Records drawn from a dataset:

Content starts

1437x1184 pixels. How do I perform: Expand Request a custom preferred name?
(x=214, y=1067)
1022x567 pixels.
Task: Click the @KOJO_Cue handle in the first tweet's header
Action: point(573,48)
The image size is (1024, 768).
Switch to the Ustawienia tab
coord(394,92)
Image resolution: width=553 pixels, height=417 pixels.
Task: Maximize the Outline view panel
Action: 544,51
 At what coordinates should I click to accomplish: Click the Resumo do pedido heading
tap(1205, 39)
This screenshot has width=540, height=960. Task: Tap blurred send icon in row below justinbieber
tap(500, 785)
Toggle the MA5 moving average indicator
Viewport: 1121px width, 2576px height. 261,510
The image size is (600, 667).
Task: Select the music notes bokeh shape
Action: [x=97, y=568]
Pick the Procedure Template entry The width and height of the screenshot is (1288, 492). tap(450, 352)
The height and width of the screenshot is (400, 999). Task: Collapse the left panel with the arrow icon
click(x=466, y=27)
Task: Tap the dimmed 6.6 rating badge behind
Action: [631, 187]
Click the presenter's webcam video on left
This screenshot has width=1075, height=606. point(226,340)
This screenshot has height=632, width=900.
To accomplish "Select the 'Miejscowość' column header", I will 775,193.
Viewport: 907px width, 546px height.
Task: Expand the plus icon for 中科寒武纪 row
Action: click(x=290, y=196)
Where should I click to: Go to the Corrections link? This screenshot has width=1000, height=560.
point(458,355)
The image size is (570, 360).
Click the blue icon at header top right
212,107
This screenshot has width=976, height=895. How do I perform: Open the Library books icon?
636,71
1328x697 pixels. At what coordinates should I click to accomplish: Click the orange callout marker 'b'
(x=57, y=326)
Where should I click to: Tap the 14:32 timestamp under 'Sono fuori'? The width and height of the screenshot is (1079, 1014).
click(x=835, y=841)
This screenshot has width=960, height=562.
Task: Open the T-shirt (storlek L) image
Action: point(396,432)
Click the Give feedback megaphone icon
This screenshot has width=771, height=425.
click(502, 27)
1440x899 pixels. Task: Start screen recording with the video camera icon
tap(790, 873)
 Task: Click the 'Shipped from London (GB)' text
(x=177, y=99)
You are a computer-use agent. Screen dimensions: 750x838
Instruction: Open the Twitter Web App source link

Content ends

— Work item —
Without leaving anything out, transcribe the records above exactly.

— Response area —
1437x1184 pixels. How do I perform: Expand Request a custom preferred name?
(x=214, y=1067)
1022x567 pixels.
Task: Click the @KOJO_Cue handle in the first tweet's header
Action: point(573,48)
The image size is (1024, 768).
Switch to the Ustawienia tab
coord(394,92)
Image resolution: width=553 pixels, height=417 pixels.
Task: Maximize the Outline view panel
Action: 544,51
 At what coordinates should I click to accomplish: Click the Resumo do pedido heading
tap(1205, 39)
This screenshot has width=540, height=960. Task: Tap blurred send icon in row below justinbieber
tap(500, 785)
Toggle the MA5 moving average indicator
Viewport: 1121px width, 2576px height. 261,510
The image size is (600, 667).
Task: Select the music notes bokeh shape
Action: [x=97, y=568]
Pick the Procedure Template entry The width and height of the screenshot is (1288, 492). tap(450, 352)
The height and width of the screenshot is (400, 999). Task: Collapse the left panel with the arrow icon
click(x=466, y=27)
Task: Tap the dimmed 6.6 rating badge behind
Action: [631, 187]
Click the presenter's webcam video on left
This screenshot has width=1075, height=606. point(226,340)
This screenshot has height=632, width=900.
To accomplish "Select the 'Miejscowość' column header", I will 775,193.
Viewport: 907px width, 546px height.
Task: Expand the plus icon for 中科寒武纪 row
Action: click(x=290, y=196)
Where should I click to: Go to the Corrections link? This screenshot has width=1000, height=560.
point(458,355)
The image size is (570, 360).
Click the blue icon at header top right
212,107
This screenshot has width=976, height=895. How do I perform: Open the Library books icon?
636,71
1328x697 pixels. At what coordinates should I click to accomplish: Click the orange callout marker 'b'
(x=57, y=326)
Where should I click to: Tap the 14:32 timestamp under 'Sono fuori'? The width and height of the screenshot is (1079, 1014).
click(x=835, y=841)
This screenshot has width=960, height=562.
Task: Open the T-shirt (storlek L) image
Action: point(396,432)
Click the Give feedback megaphone icon
This screenshot has width=771, height=425.
click(502, 27)
1440x899 pixels. Task: Start screen recording with the video camera icon
tap(790, 873)
 Task: Click the 'Shipped from London (GB)' text
(x=177, y=99)
You are a computer-use agent. Screen dimensions: 750x838
Instruction: Open the Twitter Web App source link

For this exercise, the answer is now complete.